> _SUPPLIED PASSAGE_:
★ ★ ★
# The longest sets of solo instrument/chamber ensemble variations ever?



## elgar's ghost

a) by approximate timing

b) by quantity

Not often I start a thread but this has suddenly aroused my curiosity. Thanks in advance for any replies.


----------



## KenOC

Probably "As Slow as Possible" by John Cage. "The performance of the organ version at St. Burchardi church in Halberstadt, Germany, began in 2001 and is scheduled to have a duration of 640 years, ending in 2640." (Wiki) It opened with a rest lasting a year and a half.

Could give listeners a case of first-class monkey-butt. But I'm sure there will be an intermission.


----------



## PetrB

Three sets of solo keyboard variations that come to mind:

J.S. Bach ~ _Goldberg Variations_
Ludwig von Beethoven ~ _Diabelli Variations_
Frederic Rzewski ~ _The People United Will Never Be Defeated!_


----------



## OlivierM

Another John Cage. 
His incredibly complex, well-deservingly known piece 4"33' was composed for all the instruments ever.
I'd recommend to start the listening with the piano version, then the cello version. And from there, directly to the stars !
:tiphat:


----------



## Mandryka

elgars ghost said:


> a) by approximate timing
> 
> b) by quantity
> 
> Not often I start a thread but this has suddenly aroused my curiosity. Thanks in advance for any replies.


Sorabji's Symphonic Variations for Piano, the solo piano version.


----------



## Guest

http://en.wikipedia.org/wiki/List_of_longest_non-repetitive_piano_pieces

Sorabji has tons of lengthy works, not limited to solo piano, that I'll probably never hear. Would really like to listen to the full Finnissy cycle soon though...
★ ★ ★
> _ENTRIES SHOWN_:
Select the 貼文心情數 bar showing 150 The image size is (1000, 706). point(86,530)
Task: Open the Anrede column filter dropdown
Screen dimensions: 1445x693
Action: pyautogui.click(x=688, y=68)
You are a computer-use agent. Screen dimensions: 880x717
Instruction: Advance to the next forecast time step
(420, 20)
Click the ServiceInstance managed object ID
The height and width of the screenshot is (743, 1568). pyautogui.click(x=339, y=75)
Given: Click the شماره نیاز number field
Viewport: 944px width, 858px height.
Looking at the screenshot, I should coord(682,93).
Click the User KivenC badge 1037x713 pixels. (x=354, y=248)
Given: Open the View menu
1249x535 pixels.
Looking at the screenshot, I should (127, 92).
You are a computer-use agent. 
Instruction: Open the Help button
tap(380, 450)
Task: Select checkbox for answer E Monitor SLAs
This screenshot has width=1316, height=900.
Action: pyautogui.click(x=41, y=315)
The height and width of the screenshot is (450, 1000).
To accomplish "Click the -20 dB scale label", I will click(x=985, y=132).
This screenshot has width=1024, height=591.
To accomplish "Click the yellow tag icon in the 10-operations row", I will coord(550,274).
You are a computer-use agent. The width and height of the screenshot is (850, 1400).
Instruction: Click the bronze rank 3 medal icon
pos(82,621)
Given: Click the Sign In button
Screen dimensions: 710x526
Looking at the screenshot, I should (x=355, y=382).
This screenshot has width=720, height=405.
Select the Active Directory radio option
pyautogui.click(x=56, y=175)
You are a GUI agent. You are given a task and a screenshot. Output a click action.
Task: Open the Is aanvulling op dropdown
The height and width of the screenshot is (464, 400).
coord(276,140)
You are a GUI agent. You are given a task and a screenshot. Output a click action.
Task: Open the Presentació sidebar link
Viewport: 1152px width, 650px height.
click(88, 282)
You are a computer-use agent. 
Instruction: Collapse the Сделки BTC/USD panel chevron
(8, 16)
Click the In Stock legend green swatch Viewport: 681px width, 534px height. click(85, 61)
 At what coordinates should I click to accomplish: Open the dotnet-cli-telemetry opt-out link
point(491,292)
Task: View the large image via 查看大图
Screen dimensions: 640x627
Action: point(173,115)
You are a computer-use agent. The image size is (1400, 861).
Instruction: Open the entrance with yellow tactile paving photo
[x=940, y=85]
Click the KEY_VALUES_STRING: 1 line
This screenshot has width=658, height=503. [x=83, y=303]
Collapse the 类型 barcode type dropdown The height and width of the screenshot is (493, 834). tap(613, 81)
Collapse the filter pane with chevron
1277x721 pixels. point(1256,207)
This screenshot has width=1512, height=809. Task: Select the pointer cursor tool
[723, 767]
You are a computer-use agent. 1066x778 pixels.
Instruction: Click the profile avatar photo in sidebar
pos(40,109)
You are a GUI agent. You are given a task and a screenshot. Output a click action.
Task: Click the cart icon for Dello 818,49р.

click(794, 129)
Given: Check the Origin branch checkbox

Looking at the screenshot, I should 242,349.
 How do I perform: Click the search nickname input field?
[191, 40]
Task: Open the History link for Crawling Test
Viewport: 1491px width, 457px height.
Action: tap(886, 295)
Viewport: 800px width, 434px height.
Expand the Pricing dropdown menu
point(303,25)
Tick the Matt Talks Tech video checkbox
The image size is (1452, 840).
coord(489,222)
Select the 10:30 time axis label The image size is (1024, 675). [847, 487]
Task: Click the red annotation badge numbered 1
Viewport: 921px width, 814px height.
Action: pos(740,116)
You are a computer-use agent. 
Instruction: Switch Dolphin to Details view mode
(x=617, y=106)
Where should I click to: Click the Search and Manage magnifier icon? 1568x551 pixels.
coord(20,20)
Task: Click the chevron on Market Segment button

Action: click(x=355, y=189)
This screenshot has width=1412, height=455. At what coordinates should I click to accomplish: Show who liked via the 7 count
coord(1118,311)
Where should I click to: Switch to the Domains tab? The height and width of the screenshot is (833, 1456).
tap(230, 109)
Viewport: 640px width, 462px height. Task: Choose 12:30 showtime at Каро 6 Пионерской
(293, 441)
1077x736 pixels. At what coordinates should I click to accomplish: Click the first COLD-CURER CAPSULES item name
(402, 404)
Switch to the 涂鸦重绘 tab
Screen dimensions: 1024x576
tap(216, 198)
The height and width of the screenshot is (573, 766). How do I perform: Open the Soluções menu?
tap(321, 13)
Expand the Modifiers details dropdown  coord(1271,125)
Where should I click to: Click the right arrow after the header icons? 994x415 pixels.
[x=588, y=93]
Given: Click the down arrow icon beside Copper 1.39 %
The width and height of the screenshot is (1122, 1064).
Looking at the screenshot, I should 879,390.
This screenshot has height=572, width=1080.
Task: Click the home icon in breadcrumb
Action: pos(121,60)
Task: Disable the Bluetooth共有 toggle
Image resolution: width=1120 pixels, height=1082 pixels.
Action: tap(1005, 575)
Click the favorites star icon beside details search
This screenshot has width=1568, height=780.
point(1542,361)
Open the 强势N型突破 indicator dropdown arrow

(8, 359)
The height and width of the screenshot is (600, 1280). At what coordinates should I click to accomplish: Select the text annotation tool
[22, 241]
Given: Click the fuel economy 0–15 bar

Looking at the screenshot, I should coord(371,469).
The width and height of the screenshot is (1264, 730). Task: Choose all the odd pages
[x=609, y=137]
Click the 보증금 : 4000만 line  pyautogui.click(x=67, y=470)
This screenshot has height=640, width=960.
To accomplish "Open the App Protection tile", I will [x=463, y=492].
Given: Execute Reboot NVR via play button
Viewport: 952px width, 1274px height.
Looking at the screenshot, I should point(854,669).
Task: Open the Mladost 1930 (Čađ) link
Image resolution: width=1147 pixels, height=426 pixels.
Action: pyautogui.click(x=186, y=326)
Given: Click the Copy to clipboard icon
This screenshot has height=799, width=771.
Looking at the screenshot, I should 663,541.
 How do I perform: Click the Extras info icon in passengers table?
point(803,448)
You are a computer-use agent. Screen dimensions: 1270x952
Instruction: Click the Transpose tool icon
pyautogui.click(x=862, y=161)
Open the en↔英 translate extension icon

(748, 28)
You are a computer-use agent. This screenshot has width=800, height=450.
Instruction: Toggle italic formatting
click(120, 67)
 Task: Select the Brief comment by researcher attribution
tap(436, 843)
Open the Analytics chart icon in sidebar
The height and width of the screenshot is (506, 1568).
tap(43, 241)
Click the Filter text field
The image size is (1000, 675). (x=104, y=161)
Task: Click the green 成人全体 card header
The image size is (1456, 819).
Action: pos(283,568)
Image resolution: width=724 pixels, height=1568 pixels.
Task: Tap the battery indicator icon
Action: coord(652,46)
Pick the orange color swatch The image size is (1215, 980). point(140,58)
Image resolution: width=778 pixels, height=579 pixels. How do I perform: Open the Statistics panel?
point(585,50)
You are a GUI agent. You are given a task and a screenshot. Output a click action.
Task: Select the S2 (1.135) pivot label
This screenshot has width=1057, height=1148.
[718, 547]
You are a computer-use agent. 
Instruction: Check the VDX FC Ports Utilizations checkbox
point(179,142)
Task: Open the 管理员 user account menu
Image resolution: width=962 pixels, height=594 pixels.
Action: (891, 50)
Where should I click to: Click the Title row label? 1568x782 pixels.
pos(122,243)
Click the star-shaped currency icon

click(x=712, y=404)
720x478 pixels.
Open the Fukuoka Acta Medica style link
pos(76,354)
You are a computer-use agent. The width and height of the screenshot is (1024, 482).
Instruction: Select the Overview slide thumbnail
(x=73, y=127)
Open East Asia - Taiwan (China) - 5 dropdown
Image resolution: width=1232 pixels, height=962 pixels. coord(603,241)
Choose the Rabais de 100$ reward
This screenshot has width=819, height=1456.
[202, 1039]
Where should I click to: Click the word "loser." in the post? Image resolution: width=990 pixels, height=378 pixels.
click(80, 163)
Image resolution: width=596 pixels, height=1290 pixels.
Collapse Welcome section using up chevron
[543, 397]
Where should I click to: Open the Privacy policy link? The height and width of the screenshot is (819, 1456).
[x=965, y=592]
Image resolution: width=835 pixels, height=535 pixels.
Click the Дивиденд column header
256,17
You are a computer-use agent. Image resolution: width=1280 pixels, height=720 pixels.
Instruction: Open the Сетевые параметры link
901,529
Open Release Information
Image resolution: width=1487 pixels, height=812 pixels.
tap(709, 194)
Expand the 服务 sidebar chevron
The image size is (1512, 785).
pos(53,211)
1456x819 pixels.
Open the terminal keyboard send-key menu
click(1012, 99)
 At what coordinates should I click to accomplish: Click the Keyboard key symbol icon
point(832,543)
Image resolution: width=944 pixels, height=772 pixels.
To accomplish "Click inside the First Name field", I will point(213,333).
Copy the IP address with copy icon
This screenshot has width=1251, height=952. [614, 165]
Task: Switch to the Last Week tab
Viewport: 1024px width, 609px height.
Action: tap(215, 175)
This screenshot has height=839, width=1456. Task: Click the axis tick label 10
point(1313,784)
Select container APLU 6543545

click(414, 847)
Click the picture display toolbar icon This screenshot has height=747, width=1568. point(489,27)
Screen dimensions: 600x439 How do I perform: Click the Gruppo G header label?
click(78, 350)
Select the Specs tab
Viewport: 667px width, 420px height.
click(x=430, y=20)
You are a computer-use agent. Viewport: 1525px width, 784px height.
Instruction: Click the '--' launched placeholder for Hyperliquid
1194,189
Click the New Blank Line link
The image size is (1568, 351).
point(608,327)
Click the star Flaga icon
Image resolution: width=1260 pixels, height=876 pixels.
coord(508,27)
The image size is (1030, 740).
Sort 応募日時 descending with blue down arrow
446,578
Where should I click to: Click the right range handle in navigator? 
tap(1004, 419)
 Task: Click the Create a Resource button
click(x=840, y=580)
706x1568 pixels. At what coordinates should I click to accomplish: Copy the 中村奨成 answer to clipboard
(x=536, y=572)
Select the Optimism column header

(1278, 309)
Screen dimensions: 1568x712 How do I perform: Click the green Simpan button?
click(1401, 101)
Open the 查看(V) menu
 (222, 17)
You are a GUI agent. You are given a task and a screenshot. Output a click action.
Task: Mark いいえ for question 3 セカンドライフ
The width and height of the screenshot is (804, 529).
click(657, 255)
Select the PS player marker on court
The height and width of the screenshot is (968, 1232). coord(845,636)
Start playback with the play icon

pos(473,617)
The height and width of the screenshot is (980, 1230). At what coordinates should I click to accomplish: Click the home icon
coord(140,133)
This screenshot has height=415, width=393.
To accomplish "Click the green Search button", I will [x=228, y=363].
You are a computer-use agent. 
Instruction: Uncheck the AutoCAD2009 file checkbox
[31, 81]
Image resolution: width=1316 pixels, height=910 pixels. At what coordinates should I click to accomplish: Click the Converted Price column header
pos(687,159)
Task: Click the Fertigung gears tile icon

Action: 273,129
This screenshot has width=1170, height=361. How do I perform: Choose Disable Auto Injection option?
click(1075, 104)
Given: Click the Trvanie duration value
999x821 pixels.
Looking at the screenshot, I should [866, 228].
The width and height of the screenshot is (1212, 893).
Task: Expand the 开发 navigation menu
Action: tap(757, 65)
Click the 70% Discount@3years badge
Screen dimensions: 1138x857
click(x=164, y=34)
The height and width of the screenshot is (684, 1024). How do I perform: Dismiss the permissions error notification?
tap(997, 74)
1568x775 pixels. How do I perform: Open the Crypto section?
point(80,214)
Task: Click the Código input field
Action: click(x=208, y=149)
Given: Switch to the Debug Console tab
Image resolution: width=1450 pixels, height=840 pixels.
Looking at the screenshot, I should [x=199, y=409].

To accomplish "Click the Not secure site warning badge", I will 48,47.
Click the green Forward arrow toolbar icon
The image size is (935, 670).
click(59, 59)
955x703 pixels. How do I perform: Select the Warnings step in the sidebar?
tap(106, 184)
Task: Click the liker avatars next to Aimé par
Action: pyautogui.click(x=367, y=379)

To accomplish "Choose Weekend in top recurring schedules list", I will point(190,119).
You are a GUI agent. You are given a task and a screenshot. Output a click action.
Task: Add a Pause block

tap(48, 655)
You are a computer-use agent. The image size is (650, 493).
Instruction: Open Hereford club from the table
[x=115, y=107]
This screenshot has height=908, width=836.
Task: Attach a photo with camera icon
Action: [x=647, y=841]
★ ★ ★
> _YOUR INSTRUCTIONS_: According to the thread on the longest sets of variations, in what year is the organ performance of "As Slow as Possible" at St. Burchardi church scheduled to end? The lines are not needed here.

> _FINAL RESULT_: 2640